* _Task instructions_: Please transcribe exactly the line that holds "The height and" and all lines that follow it to the end of the records below, omitting any pictures.

<<<<

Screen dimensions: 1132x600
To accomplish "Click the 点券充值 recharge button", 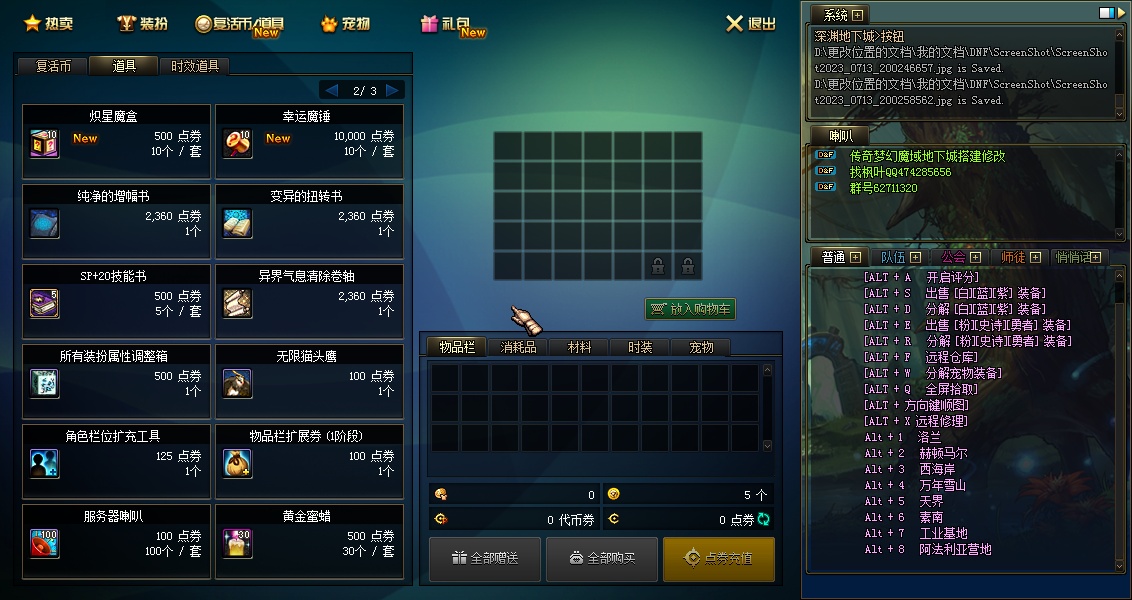I will coord(718,559).
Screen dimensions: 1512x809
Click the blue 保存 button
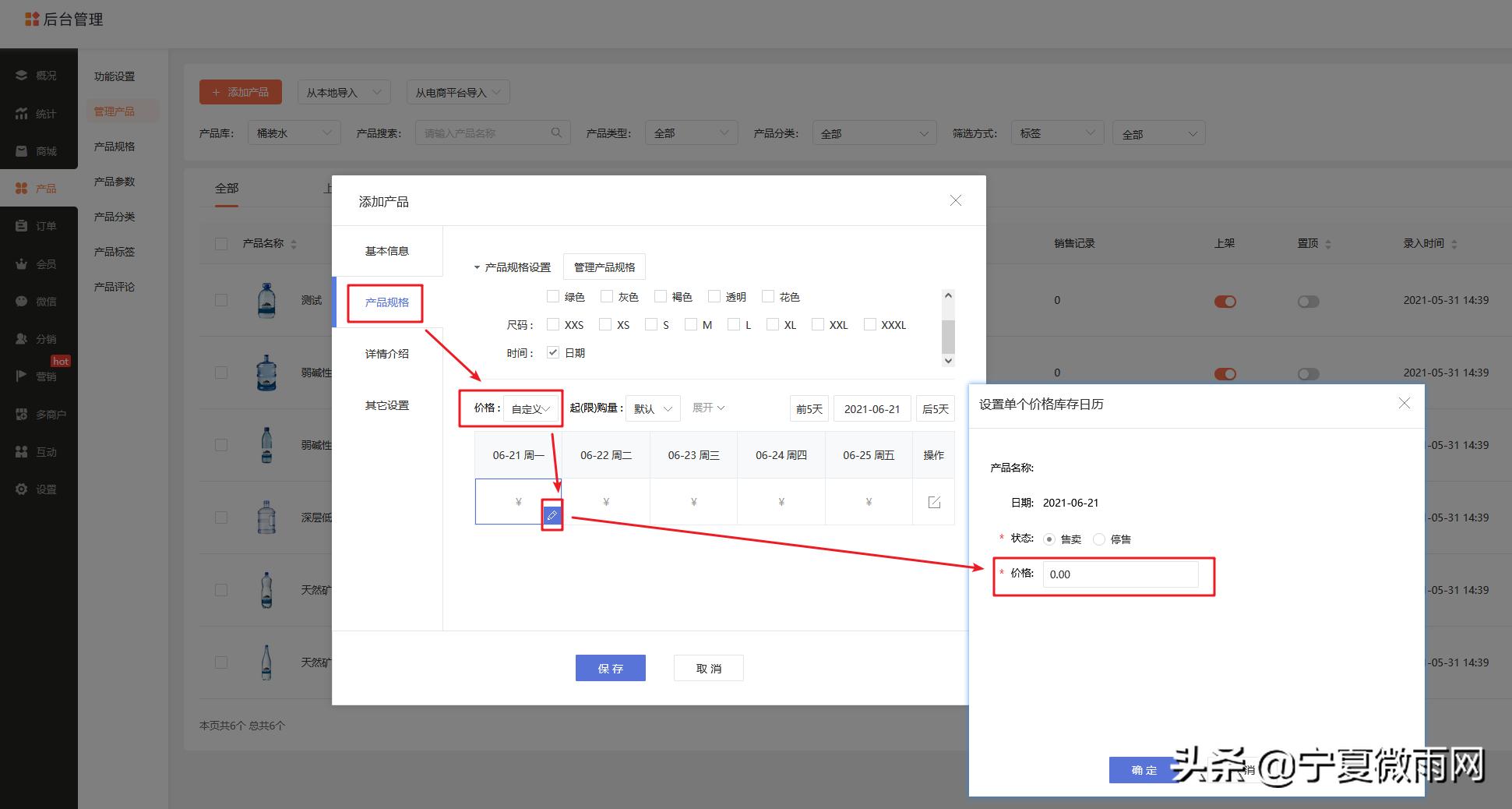point(610,668)
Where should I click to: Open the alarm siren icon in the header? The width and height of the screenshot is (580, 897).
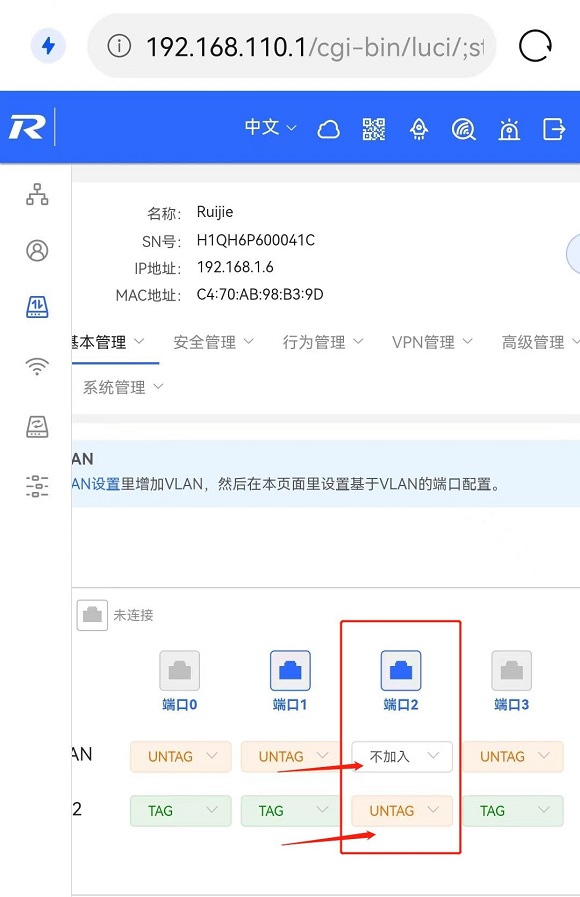click(509, 130)
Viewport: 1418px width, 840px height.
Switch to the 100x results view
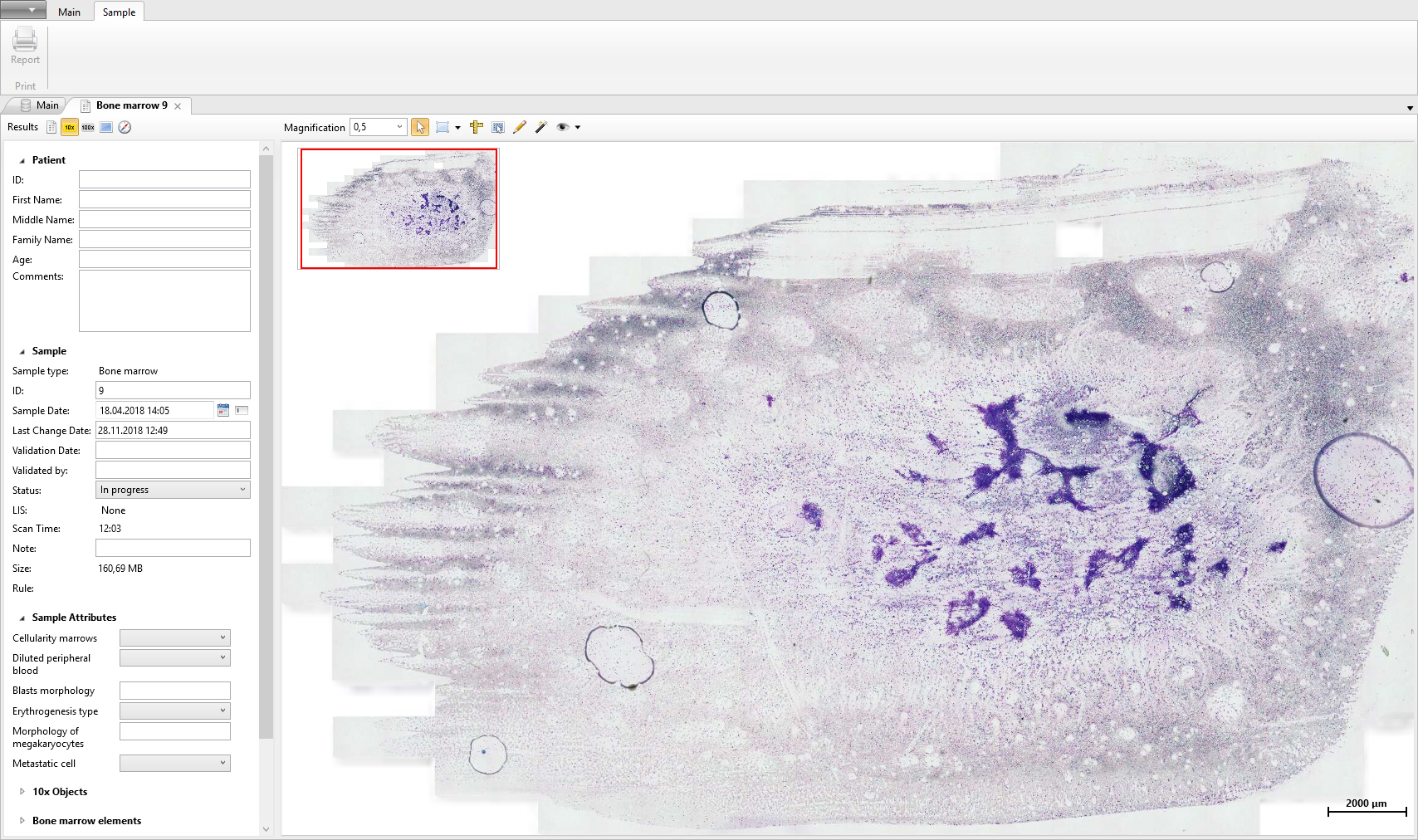88,127
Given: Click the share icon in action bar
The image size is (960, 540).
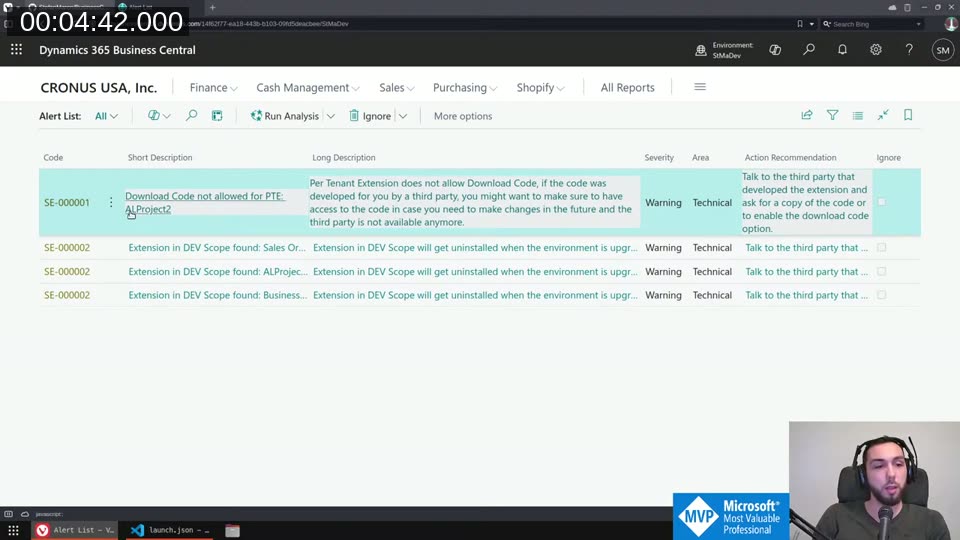Looking at the screenshot, I should tap(807, 116).
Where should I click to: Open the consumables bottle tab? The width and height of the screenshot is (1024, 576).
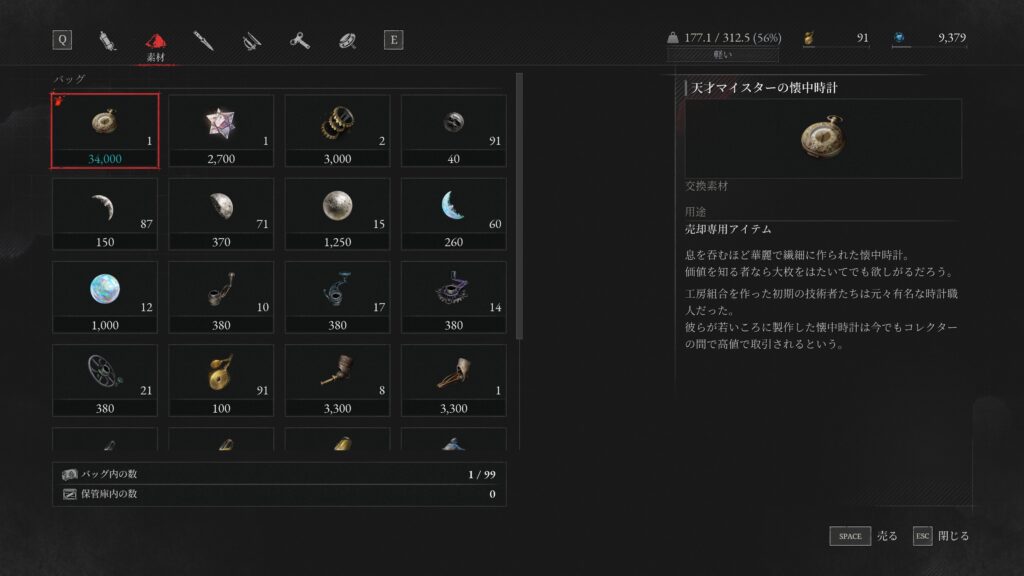click(107, 40)
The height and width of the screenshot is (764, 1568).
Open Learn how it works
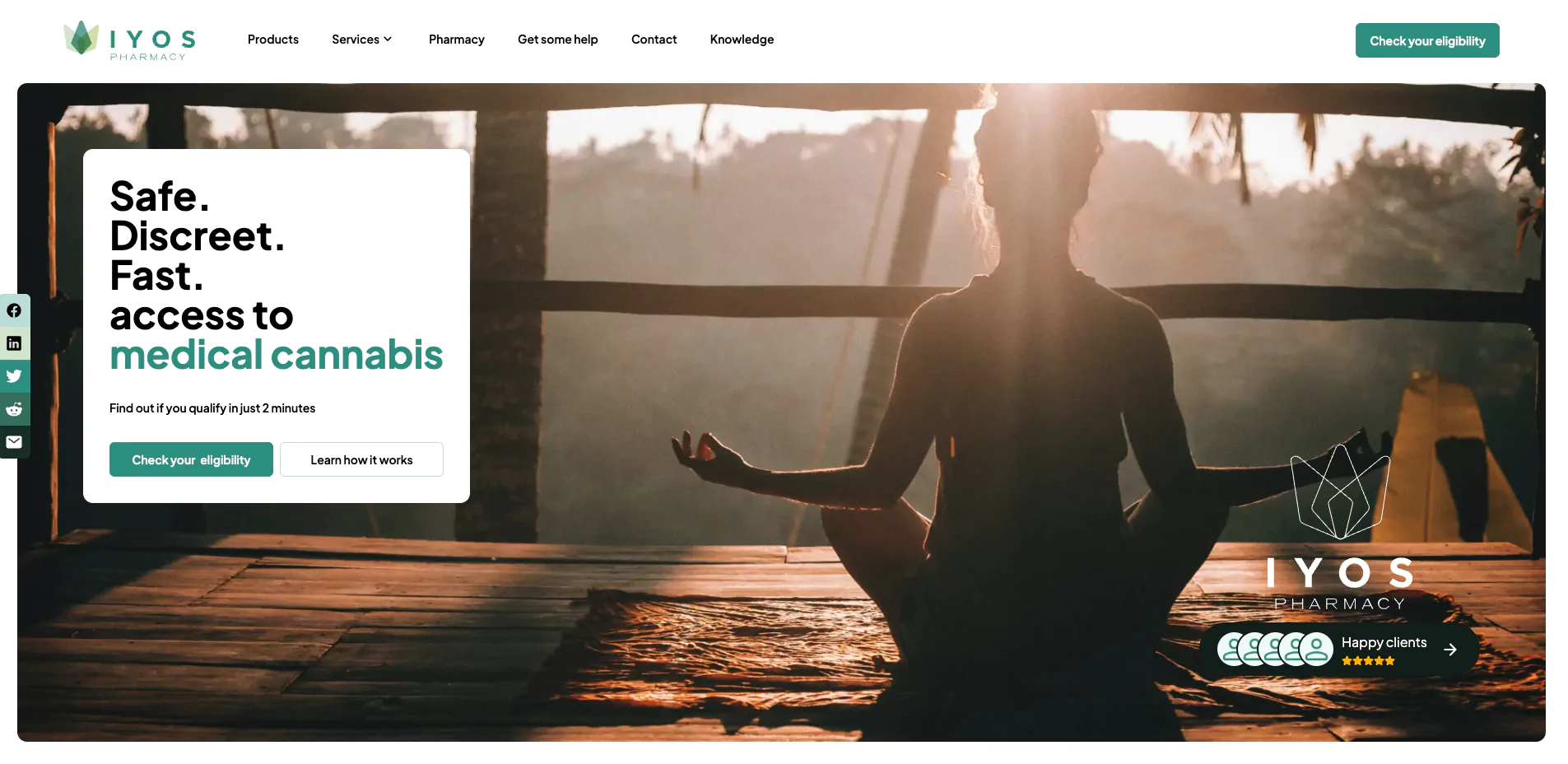tap(361, 459)
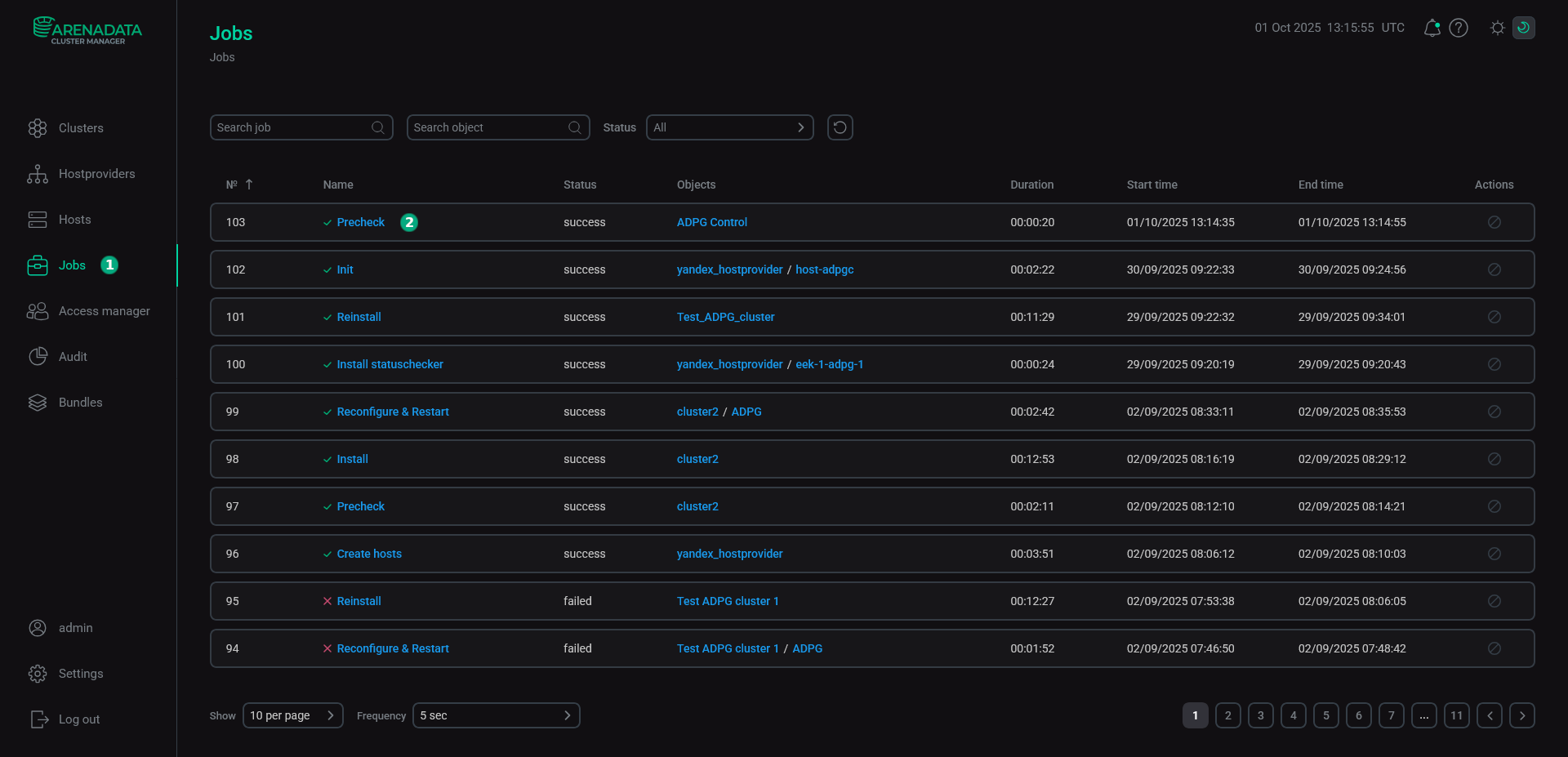Open Clusters in the sidebar

click(x=81, y=128)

>>>>

* _Solution to the exercise_:
The height and width of the screenshot is (764, 1568).
Open Learn how it works
tap(361, 459)
Open Clusters in the sidebar

click(x=81, y=128)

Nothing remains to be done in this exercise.